Blog › Solar challenge (not) accomplished, and that's OK


Solar challenge (not) accomplished, and that's OK

Marc Lefkowitz  |  11/14/07 @ 4:10pm

The whole point of the 1 Megawatt Solar Challenge was to set a target and to light a fire under Northeast Ohioans to buy into alternative forms of power like solar. The "1 Megawatt" was a red herring-even if only 120 kilowatts of new solar photovoltaic and solar thermal are in the pipeline or installed-the challenge lead to positive outcomes like gaining momentum and some high-profile installations.

Some 25 projects-including a 30-kilowatt solar canopy in front of the Great Lakes Science Center and an 8.4-kilowatt beer pavilion at Jacob's Field-are giving a boost to the local renewable energy economy.

Small businesses like solar photovoltaic installer Erika Weliczko and Doty & Miller Architects designed and installed the Jacob's Field solar pavilion and a 3.4-kilowatt solar panel awning at the firm's Bedford office. (The panel was part of a more comprehensive green building effort for Doty & Miller, which includes removing pavement for drought resistant landscapes and a shower and bike locker facility). Local businessman Bill MacDermott installed 2.7-kilowatt "solar shingles"-thin film photovoltaic sheets that mimic roof tiles-on Geauga resident Keith Kornell's house.

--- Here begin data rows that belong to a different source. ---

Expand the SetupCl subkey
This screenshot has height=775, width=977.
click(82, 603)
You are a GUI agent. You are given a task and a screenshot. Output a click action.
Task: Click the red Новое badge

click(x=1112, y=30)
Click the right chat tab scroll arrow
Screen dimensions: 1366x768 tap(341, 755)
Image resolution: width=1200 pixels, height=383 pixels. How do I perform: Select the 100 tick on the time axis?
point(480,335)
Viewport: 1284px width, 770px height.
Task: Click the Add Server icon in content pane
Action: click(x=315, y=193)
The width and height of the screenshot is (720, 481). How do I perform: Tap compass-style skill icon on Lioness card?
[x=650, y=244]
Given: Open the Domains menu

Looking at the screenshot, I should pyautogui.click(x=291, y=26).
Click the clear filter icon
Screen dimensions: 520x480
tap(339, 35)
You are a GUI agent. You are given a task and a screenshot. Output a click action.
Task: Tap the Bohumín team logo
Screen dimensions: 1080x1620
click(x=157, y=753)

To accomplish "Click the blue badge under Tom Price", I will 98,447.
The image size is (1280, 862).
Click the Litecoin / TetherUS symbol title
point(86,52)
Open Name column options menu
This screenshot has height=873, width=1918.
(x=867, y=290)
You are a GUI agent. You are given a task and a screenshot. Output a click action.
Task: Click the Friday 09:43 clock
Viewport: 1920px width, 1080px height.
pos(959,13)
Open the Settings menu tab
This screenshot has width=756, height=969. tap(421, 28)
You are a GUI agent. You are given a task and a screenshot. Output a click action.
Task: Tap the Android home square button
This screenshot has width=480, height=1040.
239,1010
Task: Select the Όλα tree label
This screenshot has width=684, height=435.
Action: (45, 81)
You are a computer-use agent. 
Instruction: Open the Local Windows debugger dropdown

The challenge also attracted area big business. Fairmount Minerals, a $100 million company operating under a Sustainable Development Business Model, is installing solar panels, says Bill Doty, adding Preformed Line Products, Ampex Metal Products, Mayfield Village Police Department, Summit County Metroparks, and Cleveland Housing Network to the "going solar" list.

What would help make up the difference? A state policy known as a Renewable Portfolio Standard (RPS)-legislation that 23 states have passed-would call for a percentage of energy to come from renewable resources like solar and wind. An RPS would create a guaranteed market for renewables and attract investment, particularly from European manufacturers.

"Most of them don't realize that Ohio makes 50% of the components for the Clipper wind turbines already or that we're connected to the ocean," says Cleveland Sustainability Program Manager Andrew Watterson. "They only ask if we have an RPS. When you say, 'no,' they move on."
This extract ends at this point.